The interaction between the MLPs and 3T3 or HeLa cells was determined by flow cytometry. 3T3 cells (1 × 105 cells mL–1) and HeLa cells (5 × 104 cells mL–1) were seeded onto 24-well plates in 500 μL of complete medium. The cells were then incubated for 24 h at 37 °C under 5% CO2. The medium was replaced with 500 μL of fresh DMEM supplemented with 5% FCS containing the MLPs at a phospholipid concentration of 0.6 mM. After 4 h of incubation, the MLPs were removed and the cells were washed three times with PBS and harvested with trypsin/EDTA (100 μL) for 3–5 min at 37 °C under 5% CO2. Cells were resuspended in 500 μL of fresh DMEM supplemented with 10% FCS and analyzed by flow cytometry using a FACSAria I SORP sorter (Becton Dickinson, San Jose, CA). Excitation of the sample was achieved using a blue laser (488 nm) for forward scatter (FS). A green laser (561 nm) was used to excite Rho present in the bilayer of MLPs, and the red emission (575 ± 12.5 nm) was collected in log modes. Cells were gated by sideward scatter (SS) versus forward scatter (FS) and selected according to their FS/SS signal. Fluorescence measurements were undertaken according to this gate. A minimum of 10 000 (3T3 cells) or 3900 (HeLa cells) gated events were collected and analyzed. Dot blot analysis was performed using the software supplied by the manufacturer. All experiments were repeated twice, but results are presented from a single experiment.

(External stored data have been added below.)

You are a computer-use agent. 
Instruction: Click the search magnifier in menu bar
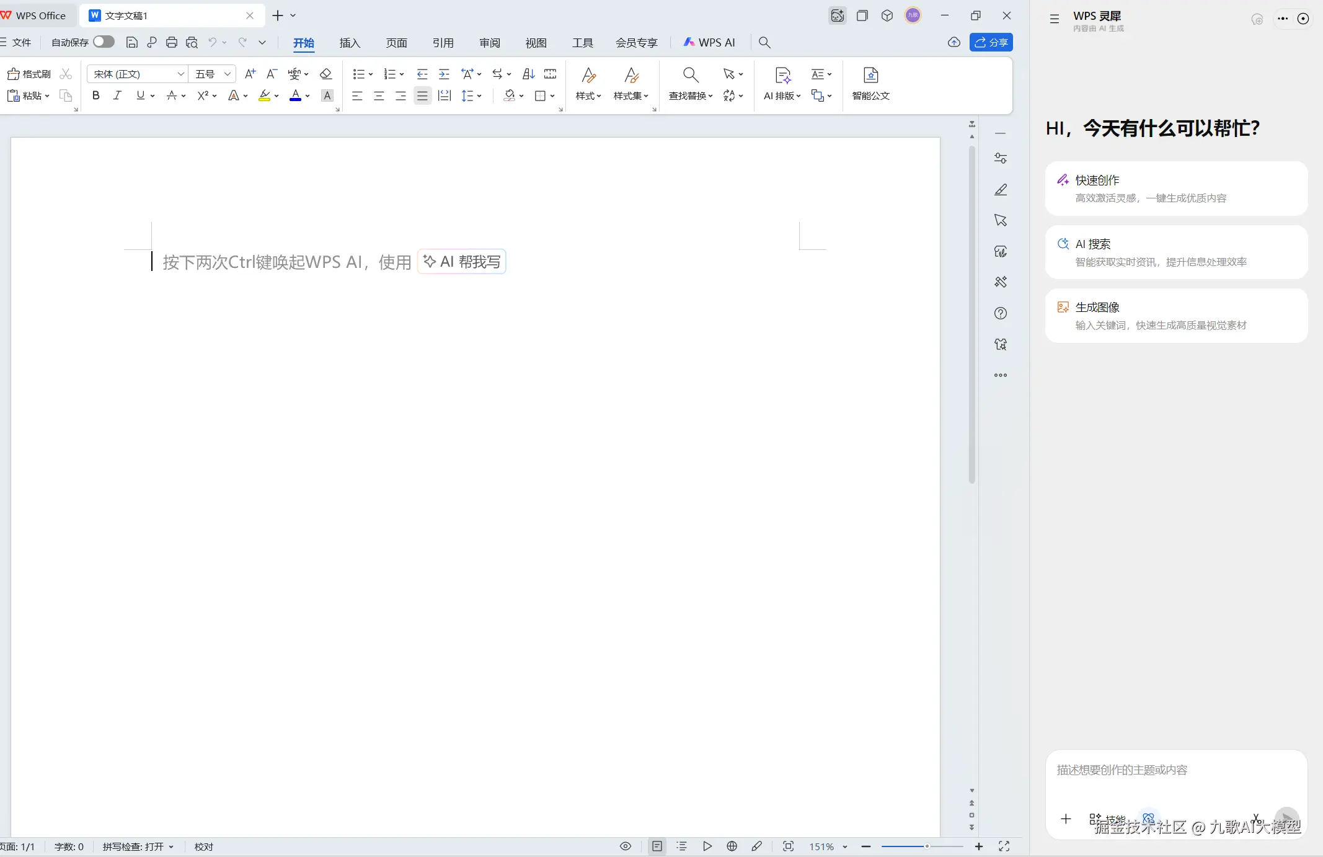click(764, 43)
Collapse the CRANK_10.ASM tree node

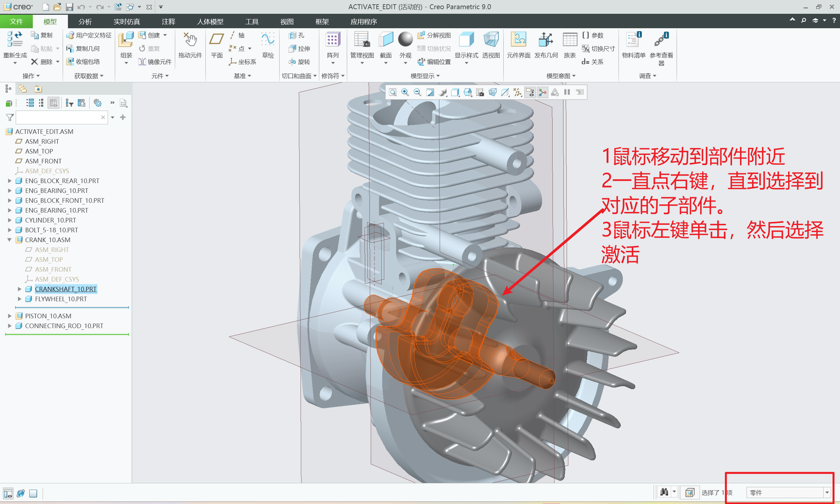pyautogui.click(x=10, y=240)
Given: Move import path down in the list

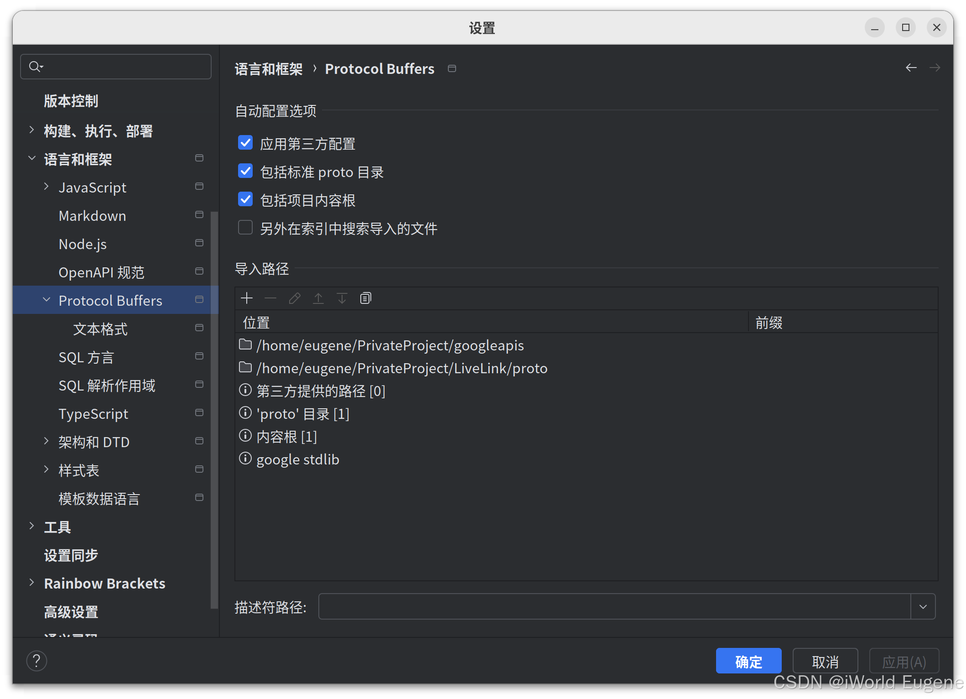Looking at the screenshot, I should pyautogui.click(x=342, y=298).
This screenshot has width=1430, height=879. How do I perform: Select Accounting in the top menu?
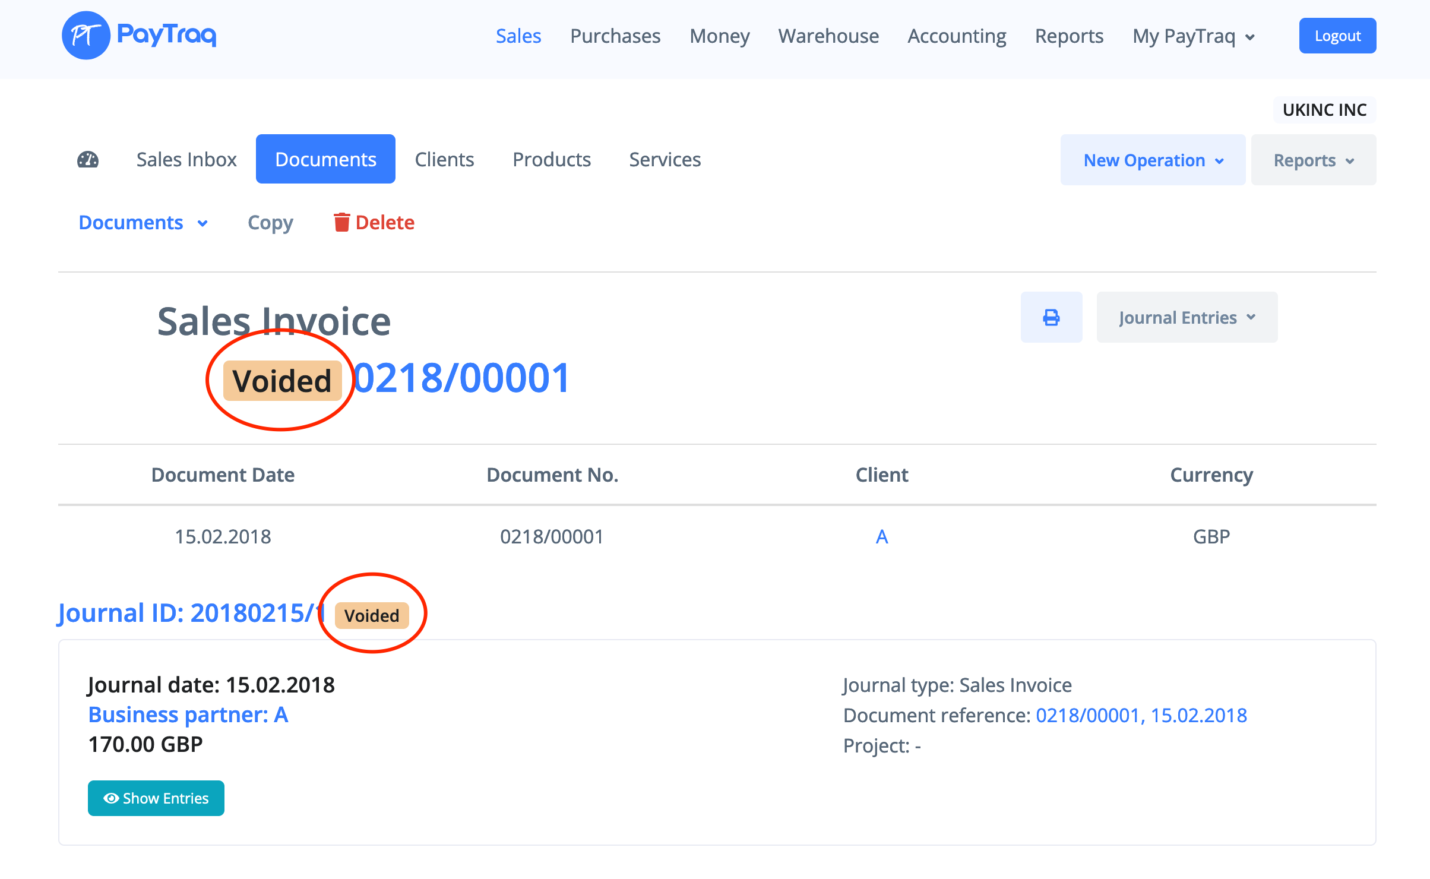956,36
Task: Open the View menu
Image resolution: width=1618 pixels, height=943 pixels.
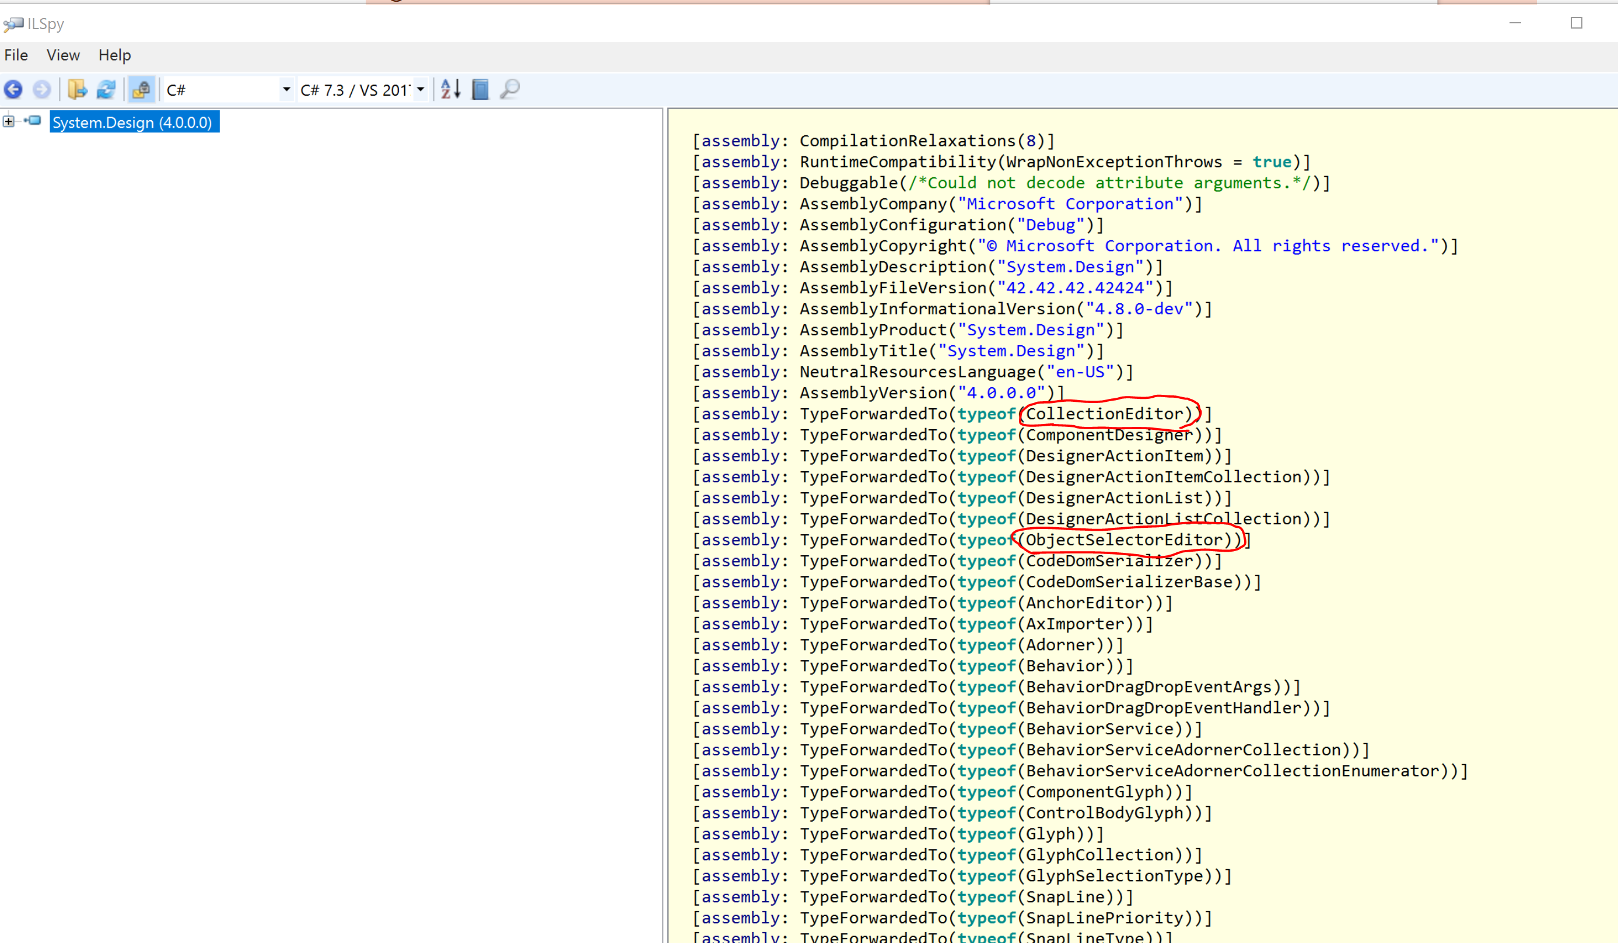Action: click(x=63, y=55)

Cell adhesion and MLP localization in both cell lines were assessed by confocal microscopy using a Leica TCS–SP2 laser scanning confocal microscope (Heidelberg, Germany). The cell membrane was stained with the cell-membrane-impermeable dye Alexa Fluor 488-conjugated WGA in ice-cold PBS for 10 min. The nucleus was stained using membrane-permeable dye Hoechst 33342 (L7528, Invitrogen). Cells were washed three times with ice-cold PBS, and the coverslips with the cells were mounted on glass slides onto ProLong Gold antifade reagent. For every sample, 15-z scans (horizontal cross section of a cell at a particular z height) were taken at a 0.25 μm z-step height to cover the entire height of the cell. On the confocal images, liposomes are shown in red, the cell membrane, in green, and the nucleus, in blue.